Nocebo response in human models of migraine: A systematic review and meta-analysis of randomized, double-blind, placebo-controlled, two-way crossover trials in migraine without aura and healthy volunteers

Background Human models of migraine have been used for the past 30 years to test putative 'trigger' molecules and ascertain whether they induce migraine attacks in humans. However, nocebo effects using this model have never been systematically explored. Objective To assess the nocebo response rate in randomised clinical trials conducted at the Danish Headache Center, and in which human models of migraine were used. Methods In this systematic review and meta-analysis, we searched PubMed for studies of human models of migraine with a randomised, double-blind, placebo-controlled, two-way crossover design that included data on the incidence of migraine attacks or headache after infusion of placebo. A total of 943 articles were screened by title and abstract. Of these, 27 studies met the inclusion criteria (published between 1994 and 2020) and were included in the qualitative and quantitative analysis.
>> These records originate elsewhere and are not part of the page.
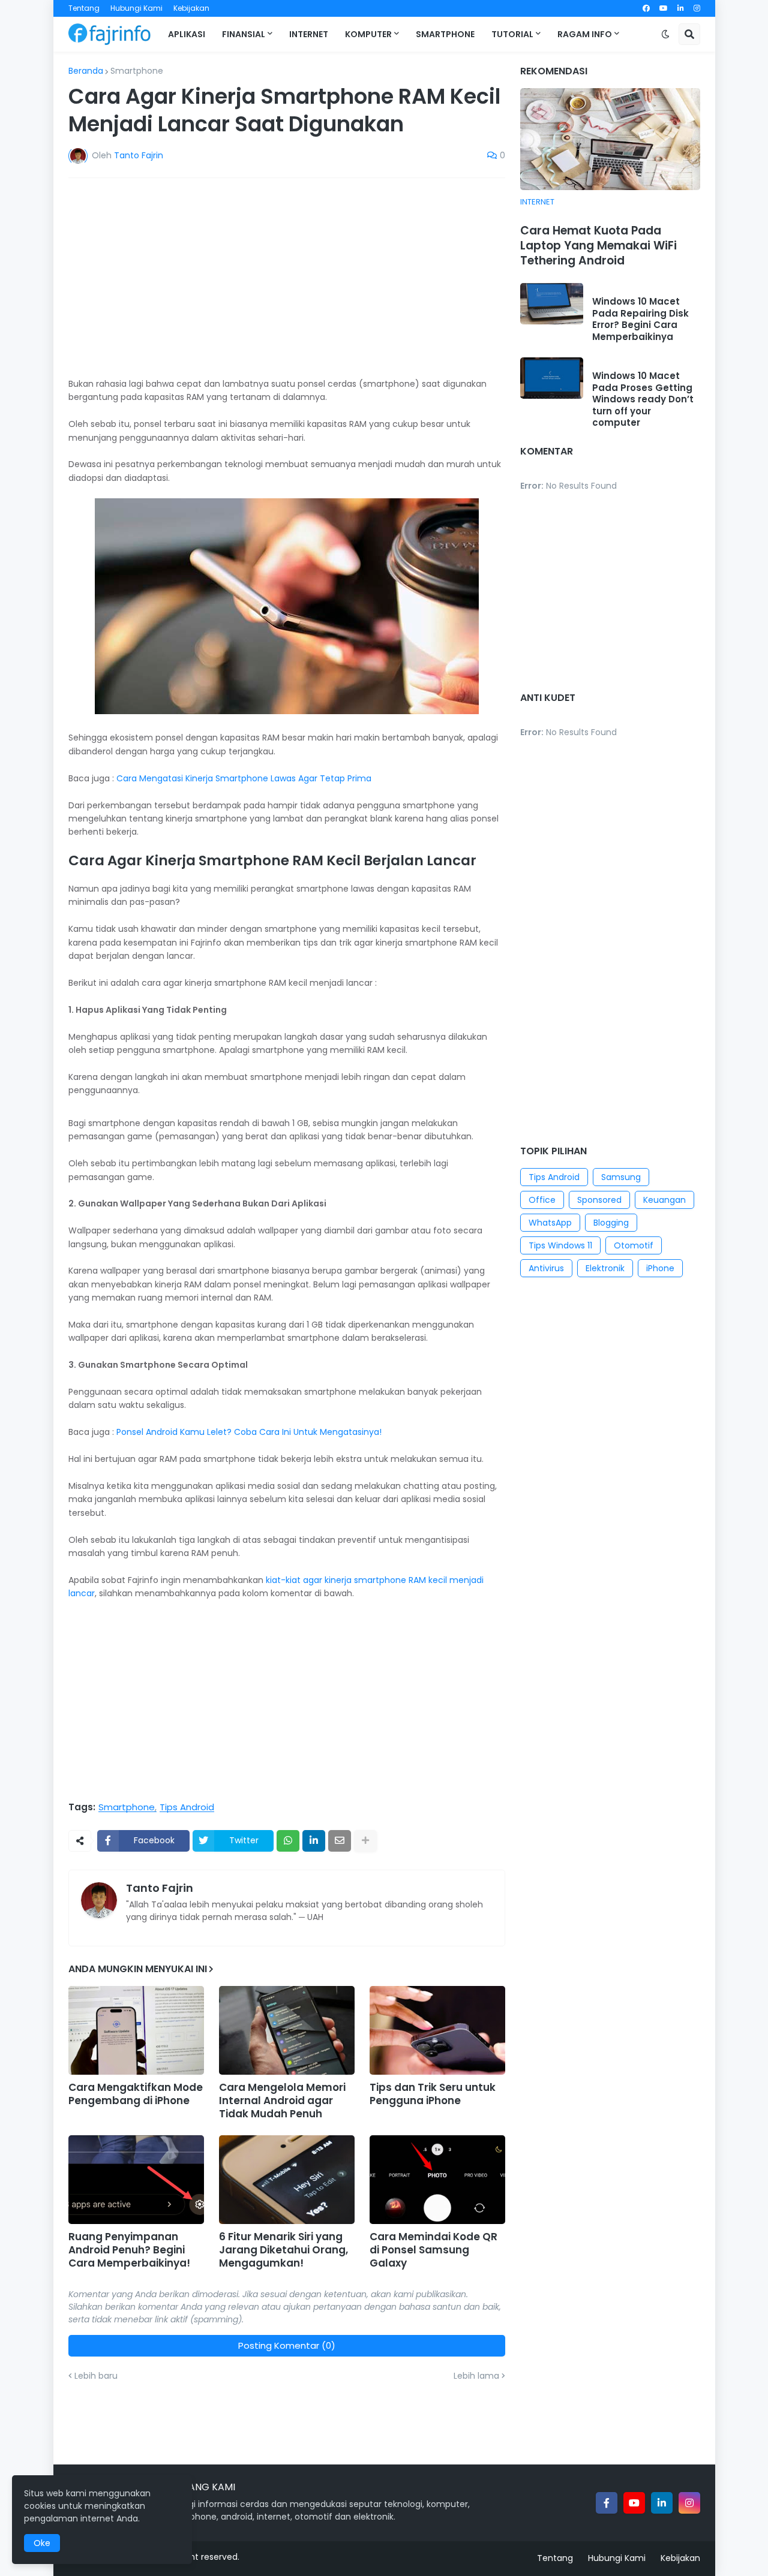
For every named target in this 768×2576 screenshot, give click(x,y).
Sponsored (599, 1200)
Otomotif (633, 1245)
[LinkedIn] (313, 1841)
We performed a random effects meta-analysis for the incidence of migraine attacks or delayed headache after placebo infusion. Results Twenty-seven studies were eligible for inclusion: 12 studies reported data for adults with migraine (n = 182), whereas 16 studies reported data on healthy volunteers (n = 210). For adults with migraine, the incidence of migraine attacks after placebo was 8.1% (95% CI = 2.5-15.5%, I-2 = 50.8%). The incidence of delayed headache was 25.9% (95% CI = 18.5-34.1%, I-2 = 18.9%). For healthy volunteers, the incidence of migraine attacks after placebo was 0.5% (95% CI = 0.0-3.6%, I-2 = 0.0%) while the incidence of delayed headache was 10.5% (95% CI = 4.8-17.6%, I-2 = 45.2%). Conclusion The nocebo response in randomised, placebo-controlled two-way crossover trials with intravenous infusions of placebo in migraine is negligible. Future studies using human models of migraine can be conducted by assuming a nocebo response rate of 15.5%.

Automated summary

Human models of migraine have been used for three decades to test trigger molecules, but the nocebo effects have not been systematically explored. A systematic review and meta-analysis showed a low nocebo response rate in randomised clinical trials using human models of migraine.